À M. JULES BOUCOIRAN, À CHÂTEAUROUX


Nohant, 27 octobre 1830.


Je vous remercie, mon cher enfant, de vos deux billets. Je me doutais bien de l’exagération des rapports sur Issoudun qui nous étaient parvenus. Il en est ainsi de toutes les nouvelles, véritables cancans politiques, qui grossissent en roulant par le monde.

La vérité a toujours quelque chose de trivial qui déplaît aux esprits poétiques. Nous sommes d’ailleurs dans le pays, dans la terre classique de la poésie, on ne dit jamais les choses comme elles sont. Voit-on des cochons, ce sont des éléphants ; des oies, ce sont des princesses ; ainsi du reste.

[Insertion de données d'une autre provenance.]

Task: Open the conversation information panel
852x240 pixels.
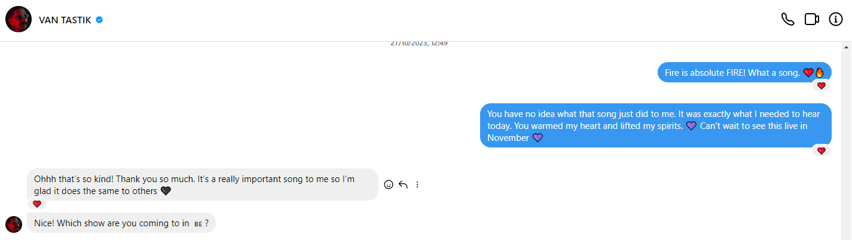Action: click(x=835, y=19)
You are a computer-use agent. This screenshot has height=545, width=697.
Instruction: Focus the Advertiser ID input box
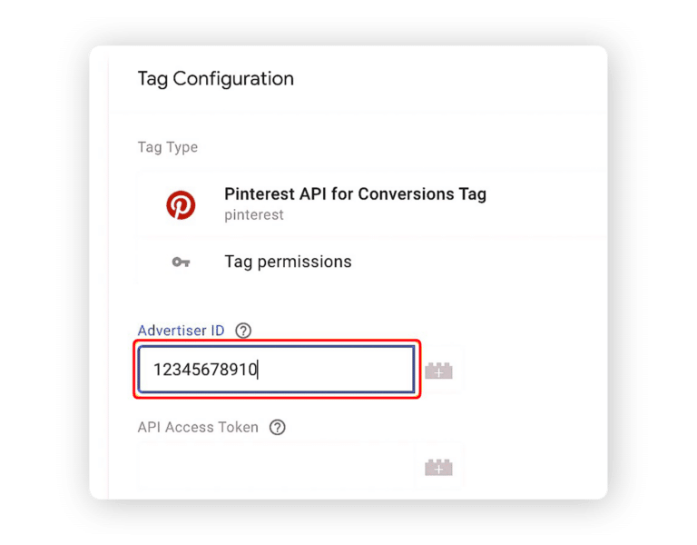point(277,370)
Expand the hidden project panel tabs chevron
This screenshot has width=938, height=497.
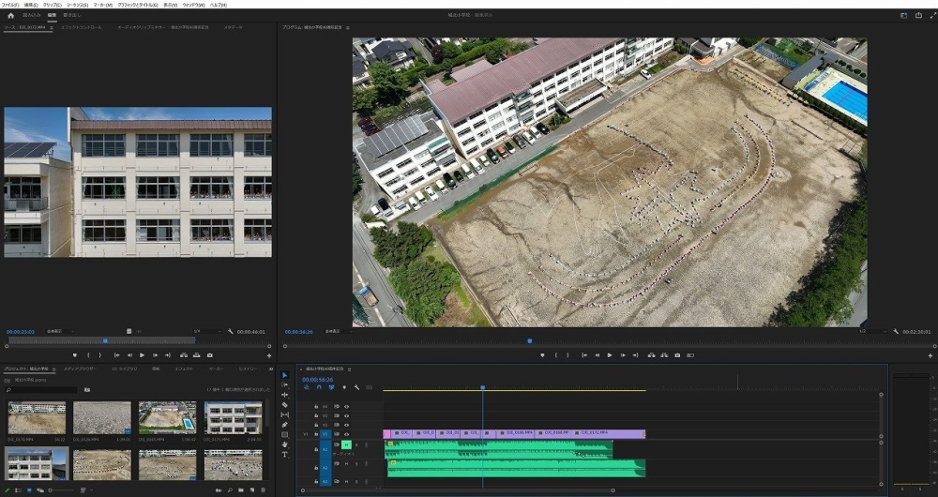pyautogui.click(x=271, y=369)
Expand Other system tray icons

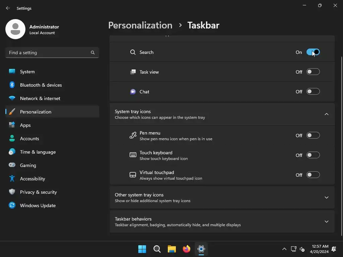pyautogui.click(x=327, y=197)
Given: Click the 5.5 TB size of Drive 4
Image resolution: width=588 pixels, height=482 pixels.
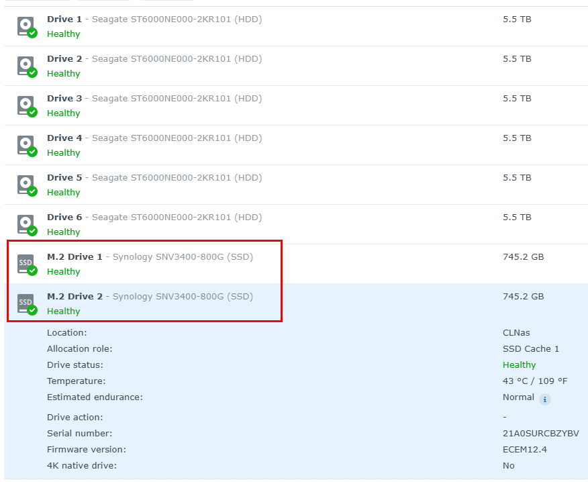Looking at the screenshot, I should coord(517,138).
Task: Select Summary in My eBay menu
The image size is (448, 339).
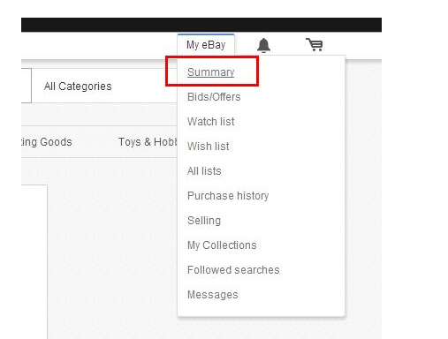Action: [210, 72]
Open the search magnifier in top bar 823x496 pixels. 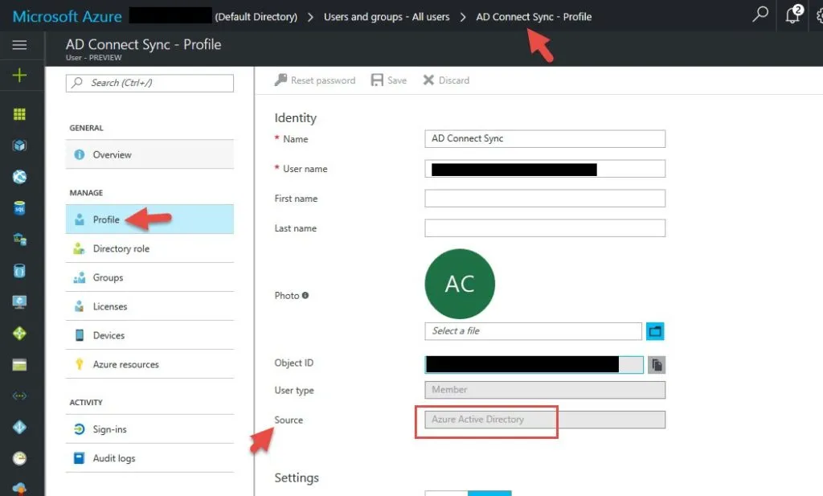(x=760, y=15)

Je suis lasse et dégoûtée de tout cela ; aussi je ne lis plus les journaux. J’exècre l’esprit de commérage des coteries provinciales : c’est une guerre de menteries, un assaut d’absurdités qui fait mal au cœur, pour peu qu’on en ait. Je ne trouve en dehors de ma vie intime, rien qui mérite un sentiment d’intérêt véritable.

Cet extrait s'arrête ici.